■ WHAT TO DO
Copy the result of filtering the entries below for lines that include the string "beside".

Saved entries
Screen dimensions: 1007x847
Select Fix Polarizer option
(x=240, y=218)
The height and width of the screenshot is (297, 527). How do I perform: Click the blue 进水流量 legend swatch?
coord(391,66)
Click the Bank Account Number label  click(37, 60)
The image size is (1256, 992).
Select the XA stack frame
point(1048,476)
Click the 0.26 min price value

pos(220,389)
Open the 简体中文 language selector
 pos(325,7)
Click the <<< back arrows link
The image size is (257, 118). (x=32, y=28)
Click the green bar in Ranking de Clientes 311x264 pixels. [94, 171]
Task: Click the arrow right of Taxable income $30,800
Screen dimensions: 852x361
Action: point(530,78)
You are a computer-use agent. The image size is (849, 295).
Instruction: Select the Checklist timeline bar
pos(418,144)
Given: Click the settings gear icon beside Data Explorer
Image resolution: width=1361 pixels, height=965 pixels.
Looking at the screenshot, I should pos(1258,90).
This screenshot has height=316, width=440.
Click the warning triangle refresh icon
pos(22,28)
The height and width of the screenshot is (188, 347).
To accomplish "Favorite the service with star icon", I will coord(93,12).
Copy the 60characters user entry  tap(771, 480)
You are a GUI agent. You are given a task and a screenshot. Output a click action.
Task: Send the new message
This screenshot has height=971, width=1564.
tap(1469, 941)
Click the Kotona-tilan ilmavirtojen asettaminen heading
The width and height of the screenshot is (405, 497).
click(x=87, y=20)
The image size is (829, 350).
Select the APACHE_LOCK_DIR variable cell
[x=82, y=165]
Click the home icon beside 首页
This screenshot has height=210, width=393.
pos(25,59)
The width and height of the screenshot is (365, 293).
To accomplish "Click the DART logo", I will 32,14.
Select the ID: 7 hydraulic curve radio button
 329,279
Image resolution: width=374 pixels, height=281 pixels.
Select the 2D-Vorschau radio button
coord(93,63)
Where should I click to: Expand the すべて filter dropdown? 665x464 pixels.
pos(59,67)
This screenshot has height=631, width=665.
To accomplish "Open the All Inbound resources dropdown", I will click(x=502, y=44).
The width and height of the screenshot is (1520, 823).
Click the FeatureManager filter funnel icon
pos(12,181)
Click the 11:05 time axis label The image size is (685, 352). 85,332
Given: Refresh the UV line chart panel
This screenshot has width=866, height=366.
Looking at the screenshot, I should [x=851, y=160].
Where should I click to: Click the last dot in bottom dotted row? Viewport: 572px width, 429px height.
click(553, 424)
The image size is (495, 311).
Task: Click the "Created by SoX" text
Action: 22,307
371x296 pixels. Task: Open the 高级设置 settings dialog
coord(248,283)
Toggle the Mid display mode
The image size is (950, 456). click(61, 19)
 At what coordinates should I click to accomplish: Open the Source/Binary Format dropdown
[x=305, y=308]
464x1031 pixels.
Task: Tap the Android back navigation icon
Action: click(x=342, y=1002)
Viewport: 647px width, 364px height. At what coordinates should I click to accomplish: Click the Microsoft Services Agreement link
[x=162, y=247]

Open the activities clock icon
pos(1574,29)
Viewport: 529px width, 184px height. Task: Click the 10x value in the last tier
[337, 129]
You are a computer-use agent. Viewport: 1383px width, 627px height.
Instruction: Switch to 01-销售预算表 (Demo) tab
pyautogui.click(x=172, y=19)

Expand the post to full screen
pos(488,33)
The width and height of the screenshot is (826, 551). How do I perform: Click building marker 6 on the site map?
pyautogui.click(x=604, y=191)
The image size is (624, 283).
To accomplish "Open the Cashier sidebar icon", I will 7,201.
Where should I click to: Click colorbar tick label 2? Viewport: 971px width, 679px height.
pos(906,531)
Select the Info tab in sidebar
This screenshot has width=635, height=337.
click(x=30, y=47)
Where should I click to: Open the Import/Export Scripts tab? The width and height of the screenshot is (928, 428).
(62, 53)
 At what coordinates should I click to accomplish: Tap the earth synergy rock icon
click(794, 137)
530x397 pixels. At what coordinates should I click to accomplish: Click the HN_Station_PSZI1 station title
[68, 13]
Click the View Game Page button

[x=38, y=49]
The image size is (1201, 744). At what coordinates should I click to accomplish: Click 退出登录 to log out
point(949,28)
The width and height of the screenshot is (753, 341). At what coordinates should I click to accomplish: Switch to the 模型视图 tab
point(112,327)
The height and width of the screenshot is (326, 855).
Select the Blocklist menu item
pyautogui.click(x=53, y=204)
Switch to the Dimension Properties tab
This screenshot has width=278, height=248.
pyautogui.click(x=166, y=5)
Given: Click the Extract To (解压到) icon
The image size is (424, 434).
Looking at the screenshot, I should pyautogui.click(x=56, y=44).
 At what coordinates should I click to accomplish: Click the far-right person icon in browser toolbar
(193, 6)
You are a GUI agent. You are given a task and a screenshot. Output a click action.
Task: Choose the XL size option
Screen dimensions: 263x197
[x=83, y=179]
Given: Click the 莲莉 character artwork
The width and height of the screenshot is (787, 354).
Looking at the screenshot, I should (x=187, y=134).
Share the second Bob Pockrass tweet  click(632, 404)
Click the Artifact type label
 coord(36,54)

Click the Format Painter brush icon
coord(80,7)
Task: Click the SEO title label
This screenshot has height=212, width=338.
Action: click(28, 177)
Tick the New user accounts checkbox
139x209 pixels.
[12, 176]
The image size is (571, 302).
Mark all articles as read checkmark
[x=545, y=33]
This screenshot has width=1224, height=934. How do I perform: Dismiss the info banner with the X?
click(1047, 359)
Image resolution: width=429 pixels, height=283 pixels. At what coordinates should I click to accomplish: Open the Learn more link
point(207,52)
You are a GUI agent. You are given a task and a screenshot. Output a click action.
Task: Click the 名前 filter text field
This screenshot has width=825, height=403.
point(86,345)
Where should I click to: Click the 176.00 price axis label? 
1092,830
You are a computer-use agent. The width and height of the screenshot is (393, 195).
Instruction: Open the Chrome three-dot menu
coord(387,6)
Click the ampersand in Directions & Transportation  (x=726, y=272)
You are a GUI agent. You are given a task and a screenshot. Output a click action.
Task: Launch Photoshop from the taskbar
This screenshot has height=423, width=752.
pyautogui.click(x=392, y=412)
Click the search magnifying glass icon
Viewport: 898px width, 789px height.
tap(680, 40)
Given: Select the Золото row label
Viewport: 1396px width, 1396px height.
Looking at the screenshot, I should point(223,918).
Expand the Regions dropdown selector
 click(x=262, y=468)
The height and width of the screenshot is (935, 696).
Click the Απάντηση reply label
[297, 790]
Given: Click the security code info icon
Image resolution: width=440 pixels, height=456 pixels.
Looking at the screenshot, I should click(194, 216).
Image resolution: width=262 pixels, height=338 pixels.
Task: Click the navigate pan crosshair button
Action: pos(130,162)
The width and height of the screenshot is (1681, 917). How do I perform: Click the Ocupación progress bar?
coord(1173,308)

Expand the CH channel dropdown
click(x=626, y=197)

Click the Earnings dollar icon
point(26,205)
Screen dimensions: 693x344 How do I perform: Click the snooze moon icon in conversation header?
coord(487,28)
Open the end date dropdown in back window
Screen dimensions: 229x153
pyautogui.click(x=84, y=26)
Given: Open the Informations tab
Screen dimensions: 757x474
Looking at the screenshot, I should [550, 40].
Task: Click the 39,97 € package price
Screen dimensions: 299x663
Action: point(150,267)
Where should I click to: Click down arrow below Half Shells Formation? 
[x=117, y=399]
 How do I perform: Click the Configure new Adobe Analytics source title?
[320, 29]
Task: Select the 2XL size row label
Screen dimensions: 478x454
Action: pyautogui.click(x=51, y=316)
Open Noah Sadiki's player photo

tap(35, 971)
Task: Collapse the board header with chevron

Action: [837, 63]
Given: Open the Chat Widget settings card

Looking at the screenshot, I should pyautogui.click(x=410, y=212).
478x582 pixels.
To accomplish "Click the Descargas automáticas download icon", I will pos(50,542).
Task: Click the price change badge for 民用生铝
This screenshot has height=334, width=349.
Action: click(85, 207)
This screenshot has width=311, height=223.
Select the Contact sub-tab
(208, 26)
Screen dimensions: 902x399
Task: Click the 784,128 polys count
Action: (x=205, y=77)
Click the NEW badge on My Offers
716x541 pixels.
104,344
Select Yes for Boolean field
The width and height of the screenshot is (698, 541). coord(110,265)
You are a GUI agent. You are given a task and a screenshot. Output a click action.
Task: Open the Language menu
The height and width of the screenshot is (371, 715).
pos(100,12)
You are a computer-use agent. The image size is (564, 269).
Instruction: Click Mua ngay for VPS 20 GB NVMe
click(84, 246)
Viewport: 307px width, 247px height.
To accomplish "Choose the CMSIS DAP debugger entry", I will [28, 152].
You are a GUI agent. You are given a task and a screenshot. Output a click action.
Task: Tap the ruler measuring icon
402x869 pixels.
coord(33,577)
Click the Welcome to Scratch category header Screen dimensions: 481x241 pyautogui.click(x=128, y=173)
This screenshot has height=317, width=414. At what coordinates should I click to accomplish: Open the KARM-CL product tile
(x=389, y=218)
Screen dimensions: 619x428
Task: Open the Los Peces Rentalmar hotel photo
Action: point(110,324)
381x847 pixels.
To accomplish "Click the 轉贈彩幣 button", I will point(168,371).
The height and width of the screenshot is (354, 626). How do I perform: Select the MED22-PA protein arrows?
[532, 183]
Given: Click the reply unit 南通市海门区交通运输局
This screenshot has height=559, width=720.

■ SOLVED PROBLEM
Given: Click the settings gear icon beside Data Explorer
Click the home icon beside 首页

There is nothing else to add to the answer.